Requirement: The records under this task must be duplicated exactly.

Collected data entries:
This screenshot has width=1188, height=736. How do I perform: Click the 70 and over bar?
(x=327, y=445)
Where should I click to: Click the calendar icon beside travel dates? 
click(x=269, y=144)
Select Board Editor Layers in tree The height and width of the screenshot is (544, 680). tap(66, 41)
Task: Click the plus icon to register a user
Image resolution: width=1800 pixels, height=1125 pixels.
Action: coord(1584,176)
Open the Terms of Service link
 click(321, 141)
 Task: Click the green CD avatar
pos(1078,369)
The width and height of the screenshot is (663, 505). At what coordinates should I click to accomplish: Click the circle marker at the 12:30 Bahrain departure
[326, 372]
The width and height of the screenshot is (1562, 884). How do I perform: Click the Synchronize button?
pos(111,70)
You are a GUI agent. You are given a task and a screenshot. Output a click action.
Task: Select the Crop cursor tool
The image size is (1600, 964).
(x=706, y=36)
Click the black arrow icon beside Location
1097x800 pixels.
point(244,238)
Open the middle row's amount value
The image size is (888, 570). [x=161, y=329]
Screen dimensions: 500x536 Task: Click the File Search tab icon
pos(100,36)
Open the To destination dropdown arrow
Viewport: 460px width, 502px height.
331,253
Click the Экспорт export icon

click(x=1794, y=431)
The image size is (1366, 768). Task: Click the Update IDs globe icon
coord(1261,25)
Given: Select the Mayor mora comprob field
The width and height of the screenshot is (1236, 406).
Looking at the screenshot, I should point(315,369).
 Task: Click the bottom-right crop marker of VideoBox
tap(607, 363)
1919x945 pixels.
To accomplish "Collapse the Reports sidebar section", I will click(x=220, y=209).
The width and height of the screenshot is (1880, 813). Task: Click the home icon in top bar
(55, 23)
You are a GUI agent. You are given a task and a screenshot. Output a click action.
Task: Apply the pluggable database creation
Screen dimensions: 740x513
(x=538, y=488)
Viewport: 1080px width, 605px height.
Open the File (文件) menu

Solution for this exercise:
This screenshot has width=1188, height=736. How do I perform: Click the 70 and over bar?
(x=327, y=445)
Where should I click to: Click the calendar icon beside travel dates? 
click(x=269, y=144)
Select Board Editor Layers in tree The height and width of the screenshot is (544, 680). tap(66, 41)
Task: Click the plus icon to register a user
Image resolution: width=1800 pixels, height=1125 pixels.
Action: coord(1584,176)
Open the Terms of Service link
 click(321, 141)
 Task: Click the green CD avatar
pos(1078,369)
The width and height of the screenshot is (663, 505). At what coordinates should I click to accomplish: Click the circle marker at the 12:30 Bahrain departure
[326, 372]
The width and height of the screenshot is (1562, 884). How do I perform: Click the Synchronize button?
pos(111,70)
You are a GUI agent. You are given a task and a screenshot. Output a click action.
Task: Select the Crop cursor tool
The image size is (1600, 964).
(x=706, y=36)
Click the black arrow icon beside Location
1097x800 pixels.
point(244,238)
Open the middle row's amount value
The image size is (888, 570). [x=161, y=329]
Screen dimensions: 500x536 Task: Click the File Search tab icon
pos(100,36)
Open the To destination dropdown arrow
Viewport: 460px width, 502px height.
331,253
Click the Экспорт export icon

click(x=1794, y=431)
The image size is (1366, 768). Task: Click the Update IDs globe icon
coord(1261,25)
Given: Select the Mayor mora comprob field
The width and height of the screenshot is (1236, 406).
Looking at the screenshot, I should point(315,369).
 Task: Click the bottom-right crop marker of VideoBox
tap(607, 363)
1919x945 pixels.
To accomplish "Collapse the Reports sidebar section", I will click(x=220, y=209).
The width and height of the screenshot is (1880, 813). Task: Click the home icon in top bar
(55, 23)
You are a GUI agent. You are given a task and a screenshot. Output a click action.
Task: Apply the pluggable database creation
Screen dimensions: 740x513
(x=538, y=488)
Viewport: 1080px width, 605px height.
Open the File (文件) menu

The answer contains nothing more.